Opened 10 years ago

Last modified 4 years ago

#11019 assigned bug

Boot fail with SATA card and drive attached but not used by Haiku — at Version 16

Reported by: jstressman Owned by: bonefish
Priority: normal Milestone: R1
Component: System/Boot Loader/BIOS Version: R1/Development
Keywords: boot-failure Cc:
Blocked By: Blocking:
Platform: All

Description (last modified by pulkomandy)

I have an IO Crest SI-PEX40057 SATA III PCI-e card in my machine, and if I hook any hard drive to it, Haiku completely fails to boot and instead just reboots the machine as soon as it shows "Loading system" on the screen, before the graphical boot loader or anything else appears.

"IO Crest SATA III 4-Port PCI-e 2.0 x 2 Card with Marvell HyperDuo RAID Mode Support and Low Profile Brackets SI-PEX40057"

http://www.amazon.com/gp/product/B00AZ9T264/

This appeared after hrev46284 (which works). hrev46287 is affected and does not boot.

Merely unhooking the drive from the card "fixes" the problem and everything works fine.

I tried hooking up two different hard drives to the card, and both cause this problem, even though neither drive is the Haiku drive.
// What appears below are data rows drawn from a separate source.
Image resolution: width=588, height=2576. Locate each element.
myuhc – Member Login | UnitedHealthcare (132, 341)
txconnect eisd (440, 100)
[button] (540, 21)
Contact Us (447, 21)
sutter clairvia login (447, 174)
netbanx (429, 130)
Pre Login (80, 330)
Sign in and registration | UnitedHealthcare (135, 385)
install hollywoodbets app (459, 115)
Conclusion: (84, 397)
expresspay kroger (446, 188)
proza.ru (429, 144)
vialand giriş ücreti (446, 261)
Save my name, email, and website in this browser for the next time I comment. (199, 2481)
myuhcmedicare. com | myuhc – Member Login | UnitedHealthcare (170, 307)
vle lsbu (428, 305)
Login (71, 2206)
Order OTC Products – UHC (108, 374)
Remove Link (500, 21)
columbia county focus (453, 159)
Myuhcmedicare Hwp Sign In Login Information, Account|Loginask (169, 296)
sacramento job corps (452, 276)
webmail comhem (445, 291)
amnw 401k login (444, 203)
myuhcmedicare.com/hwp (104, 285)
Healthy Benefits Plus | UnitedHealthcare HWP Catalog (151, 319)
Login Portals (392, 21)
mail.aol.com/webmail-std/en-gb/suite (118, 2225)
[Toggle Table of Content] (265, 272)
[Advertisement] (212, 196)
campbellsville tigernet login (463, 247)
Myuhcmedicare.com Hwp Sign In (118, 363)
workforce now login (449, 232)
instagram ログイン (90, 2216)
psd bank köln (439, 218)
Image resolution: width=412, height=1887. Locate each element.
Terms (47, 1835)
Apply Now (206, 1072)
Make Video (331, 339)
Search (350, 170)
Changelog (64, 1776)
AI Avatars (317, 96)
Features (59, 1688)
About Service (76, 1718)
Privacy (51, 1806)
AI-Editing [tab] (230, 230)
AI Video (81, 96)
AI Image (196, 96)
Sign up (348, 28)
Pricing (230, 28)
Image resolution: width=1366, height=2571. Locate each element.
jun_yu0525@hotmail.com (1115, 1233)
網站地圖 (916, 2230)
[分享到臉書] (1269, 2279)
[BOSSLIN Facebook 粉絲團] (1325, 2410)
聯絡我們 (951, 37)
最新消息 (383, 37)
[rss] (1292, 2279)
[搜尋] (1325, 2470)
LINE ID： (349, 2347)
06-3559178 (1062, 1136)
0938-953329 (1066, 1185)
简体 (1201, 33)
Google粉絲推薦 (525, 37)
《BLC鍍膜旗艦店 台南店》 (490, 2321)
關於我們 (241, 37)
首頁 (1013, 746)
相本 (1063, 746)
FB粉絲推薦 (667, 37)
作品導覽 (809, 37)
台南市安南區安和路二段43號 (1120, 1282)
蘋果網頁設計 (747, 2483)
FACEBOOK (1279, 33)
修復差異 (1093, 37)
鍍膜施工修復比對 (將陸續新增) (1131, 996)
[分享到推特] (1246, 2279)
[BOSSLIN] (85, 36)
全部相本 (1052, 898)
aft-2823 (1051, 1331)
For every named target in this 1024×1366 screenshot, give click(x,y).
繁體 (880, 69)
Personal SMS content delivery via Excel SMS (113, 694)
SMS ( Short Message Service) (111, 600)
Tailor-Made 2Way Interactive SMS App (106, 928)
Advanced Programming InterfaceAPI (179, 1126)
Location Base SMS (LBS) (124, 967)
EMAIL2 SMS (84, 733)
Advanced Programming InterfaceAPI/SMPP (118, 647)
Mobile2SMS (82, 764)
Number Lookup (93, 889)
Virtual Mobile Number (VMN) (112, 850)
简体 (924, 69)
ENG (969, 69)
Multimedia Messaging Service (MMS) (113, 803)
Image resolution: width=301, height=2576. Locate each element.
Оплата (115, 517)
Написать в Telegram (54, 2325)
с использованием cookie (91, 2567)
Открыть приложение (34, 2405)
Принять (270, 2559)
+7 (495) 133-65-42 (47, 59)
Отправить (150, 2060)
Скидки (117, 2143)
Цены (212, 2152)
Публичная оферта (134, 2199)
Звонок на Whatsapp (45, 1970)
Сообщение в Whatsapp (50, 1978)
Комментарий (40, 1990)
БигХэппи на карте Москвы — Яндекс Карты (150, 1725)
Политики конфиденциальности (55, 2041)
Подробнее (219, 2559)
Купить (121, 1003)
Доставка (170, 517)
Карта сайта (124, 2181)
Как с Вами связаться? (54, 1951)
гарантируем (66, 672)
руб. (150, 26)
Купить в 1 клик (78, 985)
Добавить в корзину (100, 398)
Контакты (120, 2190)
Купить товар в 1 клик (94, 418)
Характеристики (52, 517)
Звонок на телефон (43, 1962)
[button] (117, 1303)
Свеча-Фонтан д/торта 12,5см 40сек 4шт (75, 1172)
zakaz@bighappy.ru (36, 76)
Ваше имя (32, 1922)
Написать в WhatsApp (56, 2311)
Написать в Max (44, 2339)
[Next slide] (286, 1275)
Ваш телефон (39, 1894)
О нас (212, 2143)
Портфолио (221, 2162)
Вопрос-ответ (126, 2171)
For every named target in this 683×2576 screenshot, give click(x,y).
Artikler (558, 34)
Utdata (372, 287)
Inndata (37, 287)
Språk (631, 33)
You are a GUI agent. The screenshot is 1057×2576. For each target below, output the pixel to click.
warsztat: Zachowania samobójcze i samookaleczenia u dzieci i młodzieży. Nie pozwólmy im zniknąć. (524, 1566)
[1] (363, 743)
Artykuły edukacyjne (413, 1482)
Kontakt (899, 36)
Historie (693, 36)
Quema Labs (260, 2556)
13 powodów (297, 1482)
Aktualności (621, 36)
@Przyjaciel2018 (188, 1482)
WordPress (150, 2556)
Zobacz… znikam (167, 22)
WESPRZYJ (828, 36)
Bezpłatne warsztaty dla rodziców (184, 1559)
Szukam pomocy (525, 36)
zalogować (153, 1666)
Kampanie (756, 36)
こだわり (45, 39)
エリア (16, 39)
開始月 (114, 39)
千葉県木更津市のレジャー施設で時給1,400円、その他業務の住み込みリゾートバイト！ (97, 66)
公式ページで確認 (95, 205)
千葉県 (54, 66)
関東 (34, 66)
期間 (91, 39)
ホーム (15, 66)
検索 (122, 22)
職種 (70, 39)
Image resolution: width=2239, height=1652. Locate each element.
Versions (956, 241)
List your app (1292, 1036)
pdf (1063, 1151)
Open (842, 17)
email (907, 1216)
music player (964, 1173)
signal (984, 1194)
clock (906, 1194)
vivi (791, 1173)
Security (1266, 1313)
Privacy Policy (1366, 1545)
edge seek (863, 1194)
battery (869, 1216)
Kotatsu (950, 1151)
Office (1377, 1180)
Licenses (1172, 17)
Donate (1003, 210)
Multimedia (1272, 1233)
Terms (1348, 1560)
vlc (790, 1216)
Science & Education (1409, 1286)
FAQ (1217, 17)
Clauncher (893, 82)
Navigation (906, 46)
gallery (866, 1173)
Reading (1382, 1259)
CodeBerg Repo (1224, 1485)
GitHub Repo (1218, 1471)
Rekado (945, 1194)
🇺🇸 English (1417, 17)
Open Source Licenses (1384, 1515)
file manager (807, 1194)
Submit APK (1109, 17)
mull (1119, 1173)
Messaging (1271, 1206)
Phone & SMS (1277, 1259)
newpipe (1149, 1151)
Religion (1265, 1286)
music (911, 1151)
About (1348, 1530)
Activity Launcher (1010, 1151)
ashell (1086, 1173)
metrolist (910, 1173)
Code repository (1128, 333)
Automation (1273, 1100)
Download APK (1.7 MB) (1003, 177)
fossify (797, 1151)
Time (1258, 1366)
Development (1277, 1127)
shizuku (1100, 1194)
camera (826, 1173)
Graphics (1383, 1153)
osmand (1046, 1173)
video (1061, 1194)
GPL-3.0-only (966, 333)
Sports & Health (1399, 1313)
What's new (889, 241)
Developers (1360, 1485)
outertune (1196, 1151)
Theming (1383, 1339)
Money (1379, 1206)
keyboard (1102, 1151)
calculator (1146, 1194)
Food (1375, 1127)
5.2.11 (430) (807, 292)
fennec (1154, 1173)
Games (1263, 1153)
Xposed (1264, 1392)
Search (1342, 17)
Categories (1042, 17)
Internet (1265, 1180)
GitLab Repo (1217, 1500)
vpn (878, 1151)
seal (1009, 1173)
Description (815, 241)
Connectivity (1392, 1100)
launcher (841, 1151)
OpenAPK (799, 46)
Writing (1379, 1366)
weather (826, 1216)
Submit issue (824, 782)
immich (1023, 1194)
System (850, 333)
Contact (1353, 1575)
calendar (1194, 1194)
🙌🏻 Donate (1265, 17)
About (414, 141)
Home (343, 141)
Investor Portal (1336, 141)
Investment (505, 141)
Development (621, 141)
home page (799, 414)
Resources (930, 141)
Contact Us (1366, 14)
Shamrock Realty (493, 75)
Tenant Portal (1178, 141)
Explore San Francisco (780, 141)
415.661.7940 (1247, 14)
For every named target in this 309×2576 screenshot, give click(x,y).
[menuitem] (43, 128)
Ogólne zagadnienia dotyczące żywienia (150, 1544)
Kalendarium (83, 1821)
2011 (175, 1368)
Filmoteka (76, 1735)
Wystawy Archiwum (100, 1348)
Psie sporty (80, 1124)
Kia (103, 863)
These are just extra storage drives. (And everything works fine in Windows and Linux.)

Also, even with hrev46284 and earlier, if you try to enter the safe mode boot menu by holding down shift or space, this will cause a reboot before you load anything.

I went back to hrev45284 (100 revisions back) and still had the same problem, so I'm not sure how far back that issue goes (reboot when trying to enter safe mode menu with shift/space).

And again, just unhooking the drive from the card restores expected functionality and the system boots properly.

Change History (25)

comment:1 by waddlesplash, 10 years ago

Please attach:

  1. A screenshot of the kernel crash (or photo...)
  2. The output of "listdev" on the working revision
  3. The syslog from the working revision

comment:2 by jstressman, 10 years ago

  1. There is no kernel crash. It simply reboots.
  2. See attached listdev.txt
  3. See attached syslog.txt and syslog.old
Last edited 10 years ago by jstressman (previous) (diff)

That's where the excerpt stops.